Repeat every entry, word for word, leaving no line out.

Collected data
Content starts

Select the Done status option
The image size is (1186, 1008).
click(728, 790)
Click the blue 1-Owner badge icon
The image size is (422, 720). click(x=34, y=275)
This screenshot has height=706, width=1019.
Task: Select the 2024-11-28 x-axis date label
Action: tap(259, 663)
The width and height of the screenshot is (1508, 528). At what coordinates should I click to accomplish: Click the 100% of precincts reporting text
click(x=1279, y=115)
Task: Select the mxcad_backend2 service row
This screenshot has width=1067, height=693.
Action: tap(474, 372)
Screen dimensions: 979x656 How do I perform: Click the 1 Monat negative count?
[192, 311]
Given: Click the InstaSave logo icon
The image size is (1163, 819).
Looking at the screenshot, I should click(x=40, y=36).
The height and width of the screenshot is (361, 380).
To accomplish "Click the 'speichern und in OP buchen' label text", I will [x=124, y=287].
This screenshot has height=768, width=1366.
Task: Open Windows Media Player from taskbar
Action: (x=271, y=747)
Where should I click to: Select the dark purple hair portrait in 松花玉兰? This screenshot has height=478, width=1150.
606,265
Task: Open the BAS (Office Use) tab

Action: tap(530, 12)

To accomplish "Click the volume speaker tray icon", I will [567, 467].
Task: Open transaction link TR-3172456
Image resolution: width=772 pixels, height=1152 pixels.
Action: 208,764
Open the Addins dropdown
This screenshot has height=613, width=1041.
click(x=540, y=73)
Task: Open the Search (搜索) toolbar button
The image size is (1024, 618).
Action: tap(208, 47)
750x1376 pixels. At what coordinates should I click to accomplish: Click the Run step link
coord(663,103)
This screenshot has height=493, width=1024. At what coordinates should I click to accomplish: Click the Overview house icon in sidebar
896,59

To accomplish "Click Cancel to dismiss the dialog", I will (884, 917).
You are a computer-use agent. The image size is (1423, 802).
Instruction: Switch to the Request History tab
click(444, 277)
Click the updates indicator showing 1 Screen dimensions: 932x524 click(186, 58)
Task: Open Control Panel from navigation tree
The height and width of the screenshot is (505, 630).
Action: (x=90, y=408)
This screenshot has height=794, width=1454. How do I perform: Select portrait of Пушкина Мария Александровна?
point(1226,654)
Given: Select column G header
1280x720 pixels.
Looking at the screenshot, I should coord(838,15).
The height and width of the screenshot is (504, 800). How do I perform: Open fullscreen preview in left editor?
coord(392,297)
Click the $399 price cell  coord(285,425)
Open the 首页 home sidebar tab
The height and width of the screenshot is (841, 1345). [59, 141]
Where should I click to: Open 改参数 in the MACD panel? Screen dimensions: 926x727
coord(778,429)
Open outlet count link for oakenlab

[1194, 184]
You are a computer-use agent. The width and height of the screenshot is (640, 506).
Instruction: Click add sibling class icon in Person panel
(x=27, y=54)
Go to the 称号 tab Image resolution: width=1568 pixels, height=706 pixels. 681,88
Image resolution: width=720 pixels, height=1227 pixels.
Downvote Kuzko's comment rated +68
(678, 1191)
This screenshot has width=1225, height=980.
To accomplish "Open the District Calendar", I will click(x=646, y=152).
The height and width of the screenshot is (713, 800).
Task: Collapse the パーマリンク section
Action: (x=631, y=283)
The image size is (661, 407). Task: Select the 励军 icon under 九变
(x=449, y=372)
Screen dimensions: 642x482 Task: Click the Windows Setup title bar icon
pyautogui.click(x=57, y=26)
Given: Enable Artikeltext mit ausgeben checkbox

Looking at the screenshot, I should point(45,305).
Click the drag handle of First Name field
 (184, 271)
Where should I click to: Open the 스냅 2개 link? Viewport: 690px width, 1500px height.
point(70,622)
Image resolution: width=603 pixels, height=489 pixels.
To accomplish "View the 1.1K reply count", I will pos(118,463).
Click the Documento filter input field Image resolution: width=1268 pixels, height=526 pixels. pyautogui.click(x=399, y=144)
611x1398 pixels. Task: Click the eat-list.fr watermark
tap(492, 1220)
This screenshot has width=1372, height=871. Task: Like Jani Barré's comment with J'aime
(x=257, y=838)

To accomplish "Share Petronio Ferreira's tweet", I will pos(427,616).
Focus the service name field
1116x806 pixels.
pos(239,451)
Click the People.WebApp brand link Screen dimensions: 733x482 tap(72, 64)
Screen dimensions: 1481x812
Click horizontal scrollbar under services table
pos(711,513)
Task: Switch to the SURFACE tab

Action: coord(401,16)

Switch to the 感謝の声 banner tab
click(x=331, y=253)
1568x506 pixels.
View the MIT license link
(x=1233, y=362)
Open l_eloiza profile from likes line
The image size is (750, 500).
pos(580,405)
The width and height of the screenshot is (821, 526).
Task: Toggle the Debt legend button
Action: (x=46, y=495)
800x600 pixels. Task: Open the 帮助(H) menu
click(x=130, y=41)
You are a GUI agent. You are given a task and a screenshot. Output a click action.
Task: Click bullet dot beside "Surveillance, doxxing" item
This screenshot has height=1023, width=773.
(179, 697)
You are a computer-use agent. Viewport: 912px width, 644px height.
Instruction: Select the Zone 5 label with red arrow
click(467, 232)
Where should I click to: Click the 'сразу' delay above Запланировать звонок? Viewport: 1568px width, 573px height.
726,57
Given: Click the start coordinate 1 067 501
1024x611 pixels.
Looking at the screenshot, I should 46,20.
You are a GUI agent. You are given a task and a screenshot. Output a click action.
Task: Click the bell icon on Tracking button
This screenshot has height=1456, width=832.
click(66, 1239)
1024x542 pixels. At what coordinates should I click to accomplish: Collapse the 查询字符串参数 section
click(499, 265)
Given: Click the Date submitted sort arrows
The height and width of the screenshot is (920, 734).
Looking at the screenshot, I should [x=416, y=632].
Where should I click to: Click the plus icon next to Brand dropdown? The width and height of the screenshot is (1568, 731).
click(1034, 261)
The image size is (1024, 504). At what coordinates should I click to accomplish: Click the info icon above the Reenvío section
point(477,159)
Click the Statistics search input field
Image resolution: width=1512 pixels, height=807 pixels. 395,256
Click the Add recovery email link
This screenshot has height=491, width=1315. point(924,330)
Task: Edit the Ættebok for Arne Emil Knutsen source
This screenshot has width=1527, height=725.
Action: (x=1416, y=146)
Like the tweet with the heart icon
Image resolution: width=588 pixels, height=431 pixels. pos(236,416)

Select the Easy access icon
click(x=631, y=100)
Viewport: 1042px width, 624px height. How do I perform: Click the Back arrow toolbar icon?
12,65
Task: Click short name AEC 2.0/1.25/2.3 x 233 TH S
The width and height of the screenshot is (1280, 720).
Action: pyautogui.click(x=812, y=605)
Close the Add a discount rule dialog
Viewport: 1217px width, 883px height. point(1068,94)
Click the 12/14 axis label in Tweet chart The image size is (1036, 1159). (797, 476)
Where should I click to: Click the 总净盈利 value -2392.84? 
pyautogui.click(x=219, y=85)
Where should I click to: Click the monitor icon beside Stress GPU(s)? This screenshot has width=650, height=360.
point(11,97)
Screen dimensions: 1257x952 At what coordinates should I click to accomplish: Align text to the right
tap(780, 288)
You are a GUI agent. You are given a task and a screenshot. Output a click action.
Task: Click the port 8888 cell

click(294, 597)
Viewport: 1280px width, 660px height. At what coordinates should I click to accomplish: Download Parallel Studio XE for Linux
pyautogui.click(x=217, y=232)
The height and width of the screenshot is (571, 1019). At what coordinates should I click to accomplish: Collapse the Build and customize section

Content ends

• _Completed exercise_
Select the Done status option
The image size is (1186, 1008).
click(728, 790)
Click the blue 1-Owner badge icon
The image size is (422, 720). click(x=34, y=275)
This screenshot has height=706, width=1019.
Task: Select the 2024-11-28 x-axis date label
Action: tap(259, 663)
The width and height of the screenshot is (1508, 528). At what coordinates should I click to accomplish: Click the 100% of precincts reporting text
click(x=1279, y=115)
Task: Select the mxcad_backend2 service row
This screenshot has width=1067, height=693.
Action: tap(474, 372)
Screen dimensions: 979x656 How do I perform: Click the 1 Monat negative count?
[192, 311]
Given: Click the InstaSave logo icon
The image size is (1163, 819).
Looking at the screenshot, I should click(x=40, y=36).
The height and width of the screenshot is (361, 380).
To accomplish "Click the 'speichern und in OP buchen' label text", I will [x=124, y=287].
This screenshot has height=768, width=1366.
Task: Open Windows Media Player from taskbar
Action: (x=271, y=747)
Where should I click to: Select the dark purple hair portrait in 松花玉兰? This screenshot has height=478, width=1150.
606,265
Task: Open the BAS (Office Use) tab

Action: tap(530, 12)

To accomplish "Click the volume speaker tray icon", I will [567, 467].
Task: Open transaction link TR-3172456
Image resolution: width=772 pixels, height=1152 pixels.
Action: 208,764
Open the Addins dropdown
This screenshot has height=613, width=1041.
click(x=540, y=73)
Task: Open the Search (搜索) toolbar button
The image size is (1024, 618).
Action: tap(208, 47)
750x1376 pixels. At what coordinates should I click to accomplish: Click the Run step link
coord(663,103)
This screenshot has height=493, width=1024. At what coordinates should I click to accomplish: Click the Overview house icon in sidebar
896,59

To accomplish "Click Cancel to dismiss the dialog", I will (884, 917).
You are a computer-use agent. The image size is (1423, 802).
Instruction: Switch to the Request History tab
click(444, 277)
Click the updates indicator showing 1 Screen dimensions: 932x524 click(186, 58)
Task: Open Control Panel from navigation tree
The height and width of the screenshot is (505, 630).
Action: (x=90, y=408)
This screenshot has height=794, width=1454. How do I perform: Select portrait of Пушкина Мария Александровна?
point(1226,654)
Given: Select column G header
1280x720 pixels.
Looking at the screenshot, I should coord(838,15).
The height and width of the screenshot is (504, 800). How do I perform: Open fullscreen preview in left editor?
coord(392,297)
Click the $399 price cell  coord(285,425)
Open the 首页 home sidebar tab
The height and width of the screenshot is (841, 1345). [59, 141]
Where should I click to: Open 改参数 in the MACD panel? Screen dimensions: 926x727
coord(778,429)
Open outlet count link for oakenlab

[1194, 184]
You are a computer-use agent. The width and height of the screenshot is (640, 506).
Instruction: Click add sibling class icon in Person panel
(x=27, y=54)
Go to the 称号 tab Image resolution: width=1568 pixels, height=706 pixels. 681,88
Image resolution: width=720 pixels, height=1227 pixels.
Downvote Kuzko's comment rated +68
(678, 1191)
This screenshot has width=1225, height=980.
To accomplish "Open the District Calendar", I will click(x=646, y=152).
The height and width of the screenshot is (713, 800).
Task: Collapse the パーマリンク section
Action: (x=631, y=283)
The image size is (661, 407). Task: Select the 励军 icon under 九变
(x=449, y=372)
Screen dimensions: 642x482 Task: Click the Windows Setup title bar icon
pyautogui.click(x=57, y=26)
Given: Enable Artikeltext mit ausgeben checkbox

Looking at the screenshot, I should point(45,305).
Click the drag handle of First Name field
 (184, 271)
Where should I click to: Open the 스냅 2개 link? Viewport: 690px width, 1500px height.
point(70,622)
Image resolution: width=603 pixels, height=489 pixels.
To accomplish "View the 1.1K reply count", I will pos(118,463).
Click the Documento filter input field Image resolution: width=1268 pixels, height=526 pixels. pyautogui.click(x=399, y=144)
611x1398 pixels. Task: Click the eat-list.fr watermark
tap(492, 1220)
This screenshot has width=1372, height=871. Task: Like Jani Barré's comment with J'aime
(x=257, y=838)

To accomplish "Share Petronio Ferreira's tweet", I will pos(427,616).
Focus the service name field
1116x806 pixels.
pos(239,451)
Click the People.WebApp brand link Screen dimensions: 733x482 tap(72, 64)
Screen dimensions: 1481x812
Click horizontal scrollbar under services table
pos(711,513)
Task: Switch to the SURFACE tab

Action: coord(401,16)

Switch to the 感謝の声 banner tab
click(x=331, y=253)
1568x506 pixels.
View the MIT license link
(x=1233, y=362)
Open l_eloiza profile from likes line
The image size is (750, 500).
pos(580,405)
The width and height of the screenshot is (821, 526).
Task: Toggle the Debt legend button
Action: (x=46, y=495)
800x600 pixels. Task: Open the 帮助(H) menu
click(x=130, y=41)
You are a GUI agent. You are given a task and a screenshot. Output a click action.
Task: Click bullet dot beside "Surveillance, doxxing" item
This screenshot has height=1023, width=773.
(179, 697)
You are a computer-use agent. Viewport: 912px width, 644px height.
Instruction: Select the Zone 5 label with red arrow
click(467, 232)
Where should I click to: Click the 'сразу' delay above Запланировать звонок? Viewport: 1568px width, 573px height.
726,57
Given: Click the start coordinate 1 067 501
1024x611 pixels.
Looking at the screenshot, I should 46,20.
You are a GUI agent. You are given a task and a screenshot. Output a click action.
Task: Click the bell icon on Tracking button
This screenshot has height=1456, width=832.
click(66, 1239)
1024x542 pixels. At what coordinates should I click to accomplish: Collapse the 查询字符串参数 section
click(499, 265)
Given: Click the Date submitted sort arrows
The height and width of the screenshot is (920, 734).
Looking at the screenshot, I should [x=416, y=632].
Where should I click to: Click the plus icon next to Brand dropdown? The width and height of the screenshot is (1568, 731).
click(1034, 261)
The image size is (1024, 504). At what coordinates should I click to accomplish: Click the info icon above the Reenvío section
point(477,159)
Click the Statistics search input field
Image resolution: width=1512 pixels, height=807 pixels. 395,256
Click the Add recovery email link
This screenshot has height=491, width=1315. point(924,330)
Task: Edit the Ættebok for Arne Emil Knutsen source
This screenshot has width=1527, height=725.
Action: (x=1416, y=146)
Like the tweet with the heart icon
Image resolution: width=588 pixels, height=431 pixels. pos(236,416)

Select the Easy access icon
click(x=631, y=100)
Viewport: 1042px width, 624px height. How do I perform: Click the Back arrow toolbar icon?
12,65
Task: Click short name AEC 2.0/1.25/2.3 x 233 TH S
The width and height of the screenshot is (1280, 720).
Action: pyautogui.click(x=812, y=605)
Close the Add a discount rule dialog
Viewport: 1217px width, 883px height. point(1068,94)
Click the 12/14 axis label in Tweet chart The image size is (1036, 1159). (797, 476)
Where should I click to: Click the 总净盈利 value -2392.84? 
pyautogui.click(x=219, y=85)
Where should I click to: Click the monitor icon beside Stress GPU(s)? This screenshot has width=650, height=360.
point(11,97)
Screen dimensions: 1257x952 At what coordinates should I click to accomplish: Align text to the right
tap(780, 288)
You are a GUI agent. You are given a task and a screenshot. Output a click action.
Task: Click the port 8888 cell

click(294, 597)
Viewport: 1280px width, 660px height. At what coordinates should I click to accomplish: Download Parallel Studio XE for Linux
pyautogui.click(x=217, y=232)
The height and width of the screenshot is (571, 1019). At what coordinates should I click to accomplish: Collapse the Build and customize section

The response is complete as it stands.